• WHAT YOU HAVE TO DO
Skip every picture. Print each line from the one containing "Informations légales (33, 2573)" through the end of the records below, word for word.

• SUPPLIED RECORDS
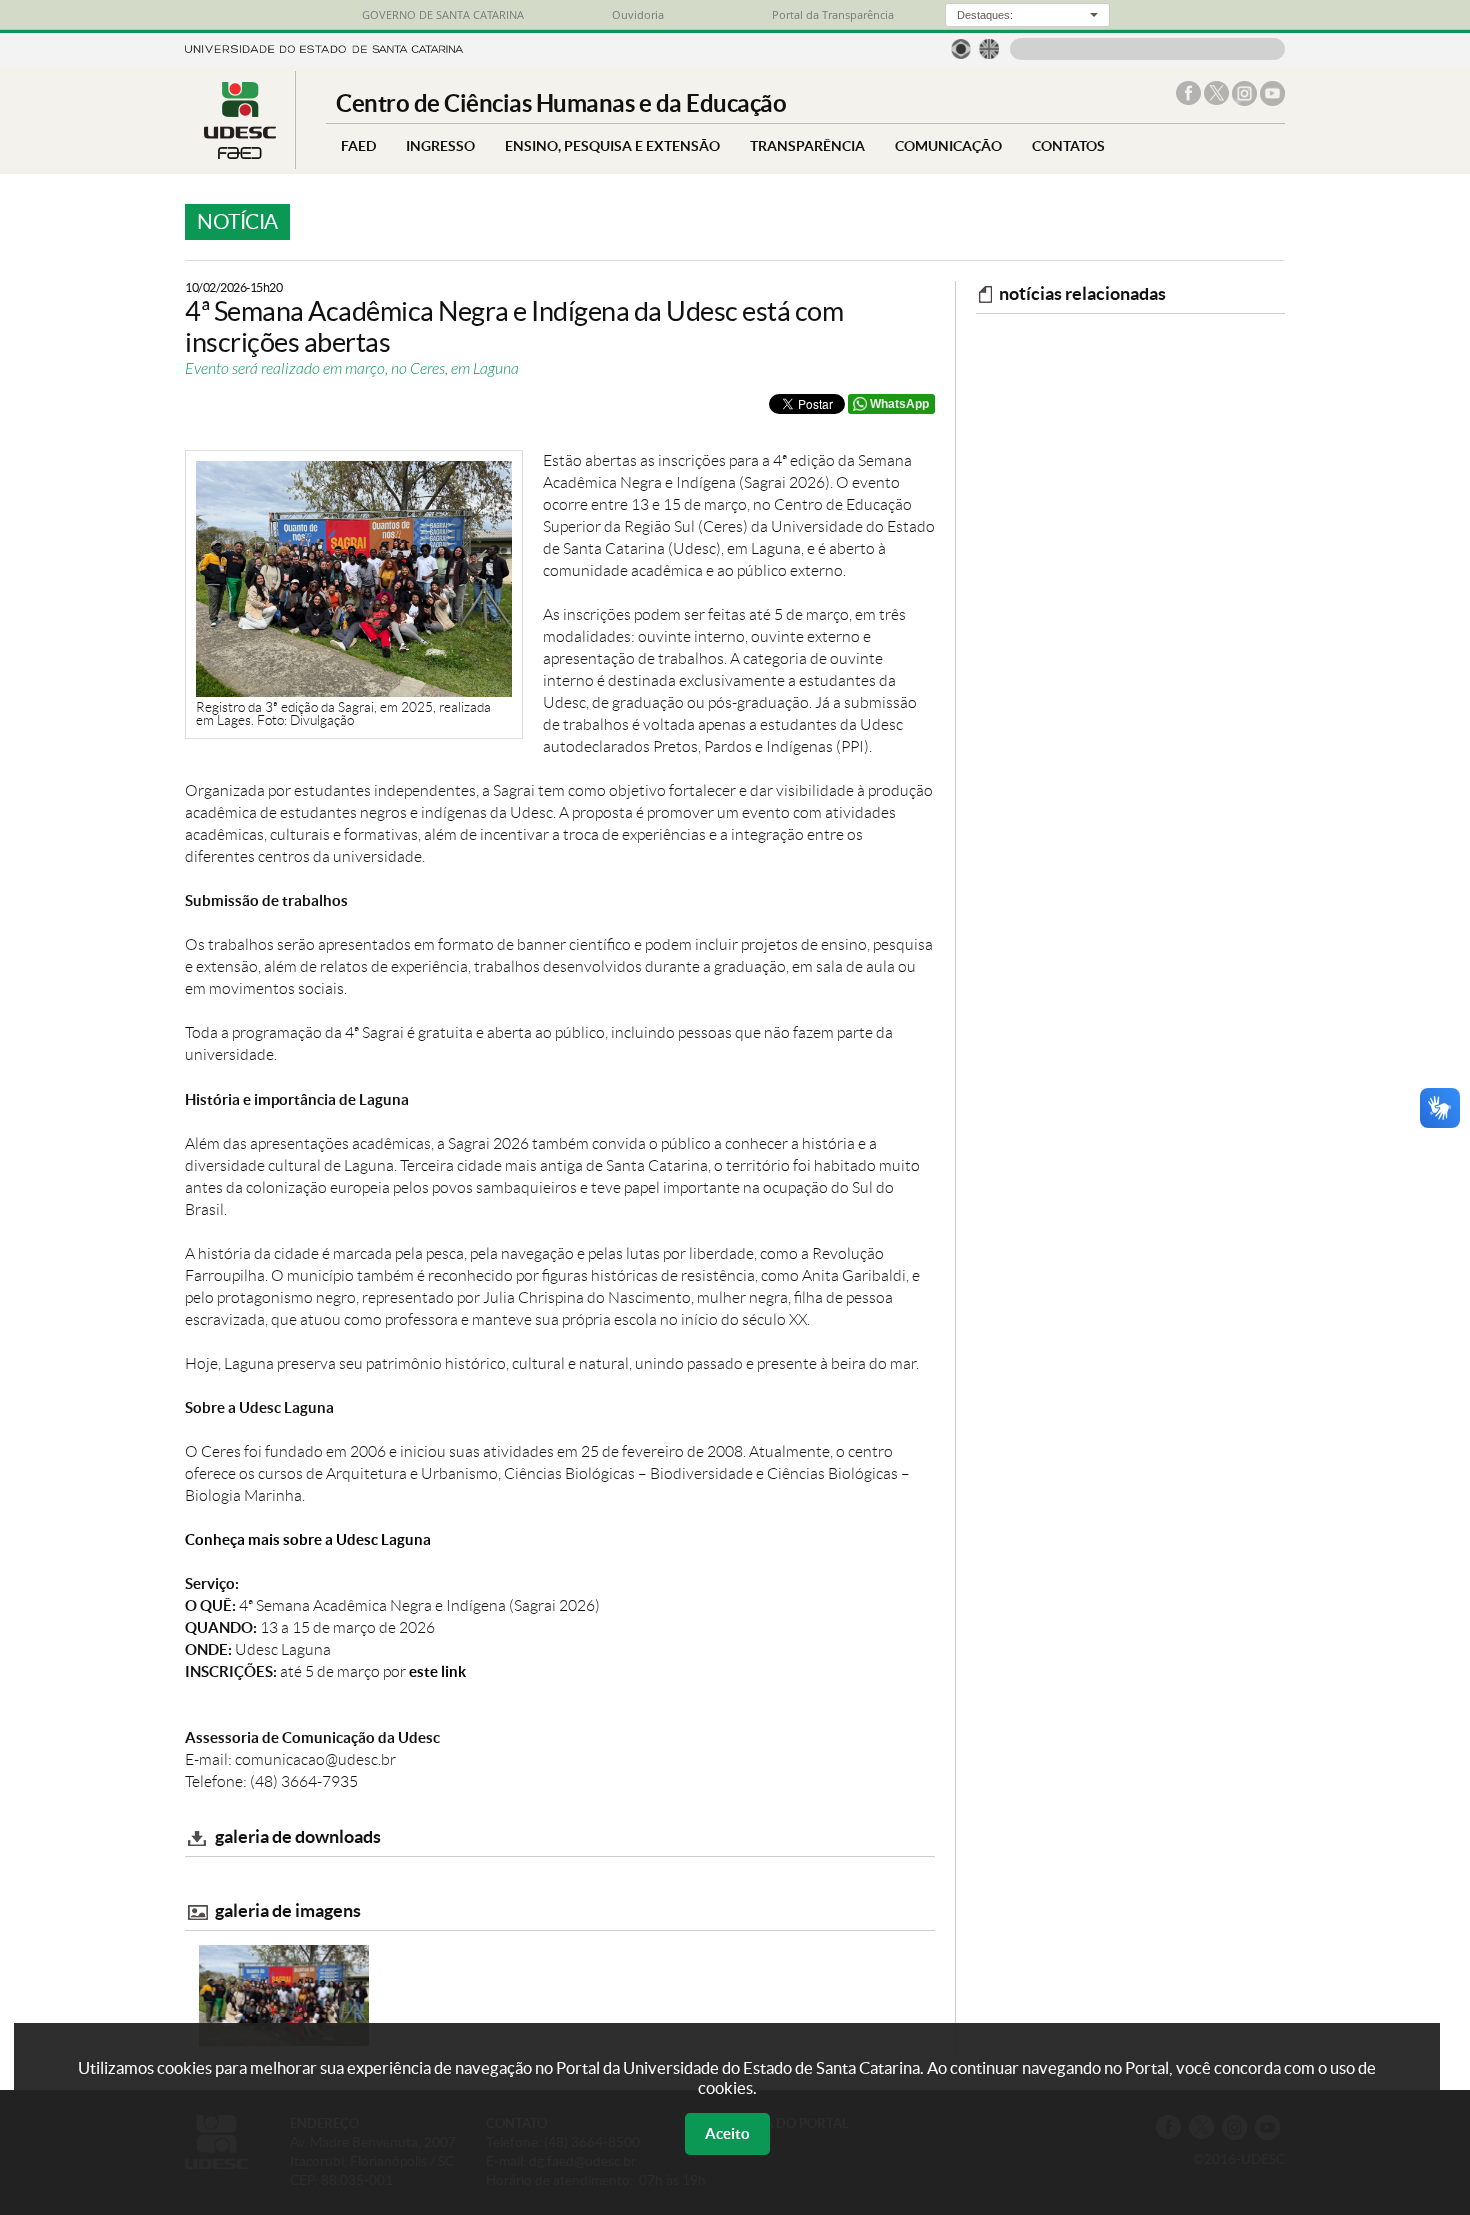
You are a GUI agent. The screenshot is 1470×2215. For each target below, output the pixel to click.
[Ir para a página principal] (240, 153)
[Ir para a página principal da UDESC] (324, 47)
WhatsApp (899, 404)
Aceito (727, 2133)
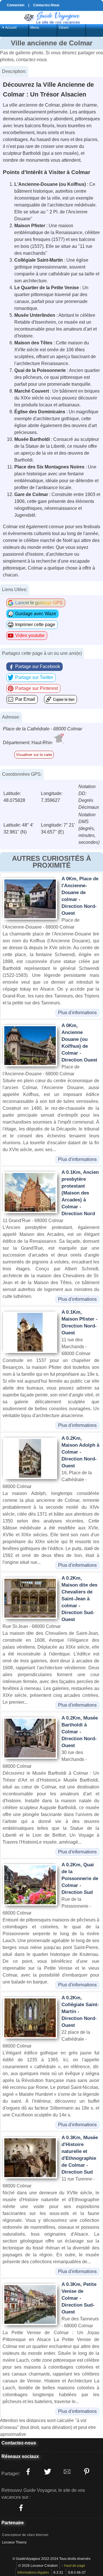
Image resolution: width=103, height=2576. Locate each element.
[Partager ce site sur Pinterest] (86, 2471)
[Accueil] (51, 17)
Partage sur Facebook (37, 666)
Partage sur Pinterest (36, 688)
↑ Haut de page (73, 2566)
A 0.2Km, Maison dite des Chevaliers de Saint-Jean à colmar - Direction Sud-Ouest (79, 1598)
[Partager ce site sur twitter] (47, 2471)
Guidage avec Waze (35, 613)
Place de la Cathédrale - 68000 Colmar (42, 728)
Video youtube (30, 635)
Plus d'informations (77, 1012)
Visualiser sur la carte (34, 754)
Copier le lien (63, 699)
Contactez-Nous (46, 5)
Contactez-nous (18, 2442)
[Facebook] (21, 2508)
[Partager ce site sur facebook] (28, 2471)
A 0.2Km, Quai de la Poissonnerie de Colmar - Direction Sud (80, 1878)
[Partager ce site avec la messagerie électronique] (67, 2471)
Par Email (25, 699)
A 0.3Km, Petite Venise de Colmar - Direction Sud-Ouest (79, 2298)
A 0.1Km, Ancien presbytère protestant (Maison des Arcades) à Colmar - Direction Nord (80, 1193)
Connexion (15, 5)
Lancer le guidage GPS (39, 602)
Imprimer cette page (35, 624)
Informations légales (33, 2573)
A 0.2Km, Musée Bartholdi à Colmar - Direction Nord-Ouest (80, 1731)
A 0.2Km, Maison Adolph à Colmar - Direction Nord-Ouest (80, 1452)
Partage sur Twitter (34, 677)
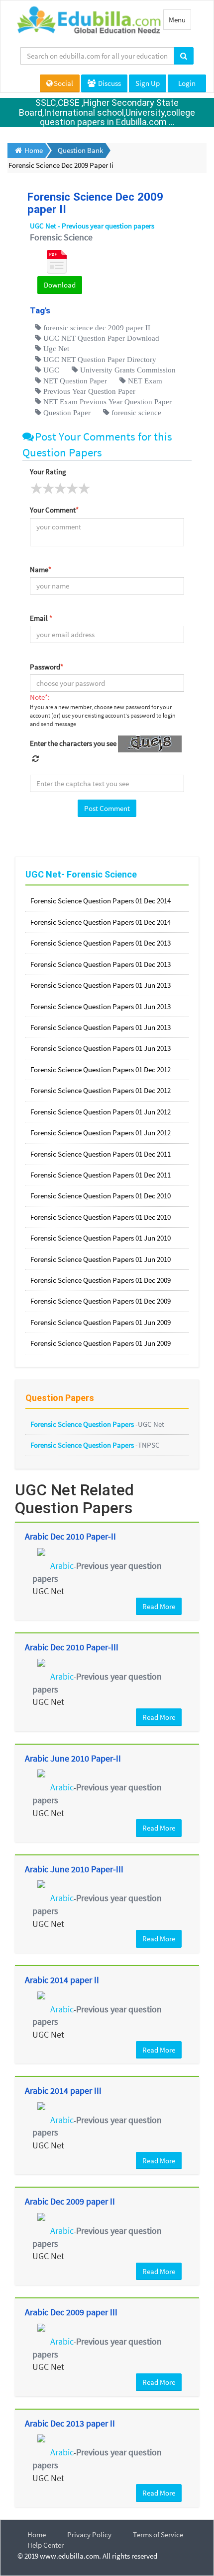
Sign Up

• RESULT OF THE EXERCISE
Informations légales (33, 2573)
A 0.2Km, Musée Bartholdi à Colmar - Direction Nord-Ouest (80, 1731)
A 0.2Km, Maison Adolph à Colmar - Direction Nord-Ouest (80, 1452)
Partage sur Twitter (34, 677)
Sign Up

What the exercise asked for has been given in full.